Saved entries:

• • • • • • •

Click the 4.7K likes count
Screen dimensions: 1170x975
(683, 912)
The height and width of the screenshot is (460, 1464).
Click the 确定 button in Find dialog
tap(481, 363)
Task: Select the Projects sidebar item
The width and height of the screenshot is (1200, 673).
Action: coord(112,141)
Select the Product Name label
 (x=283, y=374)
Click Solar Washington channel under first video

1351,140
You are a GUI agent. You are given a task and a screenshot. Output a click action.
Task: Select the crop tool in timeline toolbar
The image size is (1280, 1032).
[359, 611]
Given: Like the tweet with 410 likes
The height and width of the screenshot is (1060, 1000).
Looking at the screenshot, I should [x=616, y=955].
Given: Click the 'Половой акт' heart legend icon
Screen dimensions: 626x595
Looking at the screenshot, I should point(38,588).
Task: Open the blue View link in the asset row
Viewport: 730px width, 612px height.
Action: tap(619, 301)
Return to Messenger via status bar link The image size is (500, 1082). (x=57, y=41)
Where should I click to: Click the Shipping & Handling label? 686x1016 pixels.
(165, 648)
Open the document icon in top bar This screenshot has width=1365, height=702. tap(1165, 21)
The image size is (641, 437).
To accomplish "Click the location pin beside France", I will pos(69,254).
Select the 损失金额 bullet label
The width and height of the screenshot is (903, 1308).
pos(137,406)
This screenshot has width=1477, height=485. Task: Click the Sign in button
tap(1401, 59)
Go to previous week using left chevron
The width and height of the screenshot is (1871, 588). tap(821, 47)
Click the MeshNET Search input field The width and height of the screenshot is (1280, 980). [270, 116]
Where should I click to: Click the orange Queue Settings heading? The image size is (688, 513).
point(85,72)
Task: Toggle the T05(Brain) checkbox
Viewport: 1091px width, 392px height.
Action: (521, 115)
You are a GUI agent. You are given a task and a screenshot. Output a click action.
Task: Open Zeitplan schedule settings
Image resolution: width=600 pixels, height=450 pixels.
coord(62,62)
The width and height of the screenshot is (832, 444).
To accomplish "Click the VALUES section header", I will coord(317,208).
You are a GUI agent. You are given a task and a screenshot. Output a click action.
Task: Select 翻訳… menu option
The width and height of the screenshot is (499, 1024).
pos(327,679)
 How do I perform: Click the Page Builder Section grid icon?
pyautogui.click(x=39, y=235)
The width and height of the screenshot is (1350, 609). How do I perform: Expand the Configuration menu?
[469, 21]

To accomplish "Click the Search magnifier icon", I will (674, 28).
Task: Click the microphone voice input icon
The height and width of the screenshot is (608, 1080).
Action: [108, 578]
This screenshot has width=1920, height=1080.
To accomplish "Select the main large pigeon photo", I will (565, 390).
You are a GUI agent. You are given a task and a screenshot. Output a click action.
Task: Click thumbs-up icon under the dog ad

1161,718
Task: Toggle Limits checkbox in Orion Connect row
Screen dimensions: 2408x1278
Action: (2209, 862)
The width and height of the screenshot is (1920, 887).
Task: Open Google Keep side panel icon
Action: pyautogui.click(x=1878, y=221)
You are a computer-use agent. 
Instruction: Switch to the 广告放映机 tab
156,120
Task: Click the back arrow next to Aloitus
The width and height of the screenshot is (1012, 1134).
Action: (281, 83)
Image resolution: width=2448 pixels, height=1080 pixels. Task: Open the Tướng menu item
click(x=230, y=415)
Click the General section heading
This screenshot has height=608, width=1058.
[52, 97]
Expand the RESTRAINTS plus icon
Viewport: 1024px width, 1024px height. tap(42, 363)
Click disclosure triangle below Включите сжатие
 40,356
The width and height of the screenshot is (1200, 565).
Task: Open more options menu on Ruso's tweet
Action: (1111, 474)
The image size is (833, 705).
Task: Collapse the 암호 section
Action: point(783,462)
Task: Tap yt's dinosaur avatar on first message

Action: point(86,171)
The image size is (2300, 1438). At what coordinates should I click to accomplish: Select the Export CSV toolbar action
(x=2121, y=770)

• • • • • • •

## What needs to be done:
Give back, exactly as written, the stretch from the line with "The width and height of the screenshot is (499, 1024)." through the line with "Task: Toggle Limits", and no other lines from the records above.

## Answer to this problem:
The width and height of the screenshot is (499, 1024).
pos(327,679)
 How do I perform: Click the Page Builder Section grid icon?
pyautogui.click(x=39, y=235)
The width and height of the screenshot is (1350, 609). How do I perform: Expand the Configuration menu?
[469, 21]

To accomplish "Click the Search magnifier icon", I will (674, 28).
Task: Click the microphone voice input icon
The height and width of the screenshot is (608, 1080).
Action: [108, 578]
This screenshot has width=1920, height=1080.
To accomplish "Select the main large pigeon photo", I will (565, 390).
You are a GUI agent. You are given a task and a screenshot. Output a click action.
Task: Click thumbs-up icon under the dog ad

1161,718
Task: Toggle Limits checkbox in Orion Connect row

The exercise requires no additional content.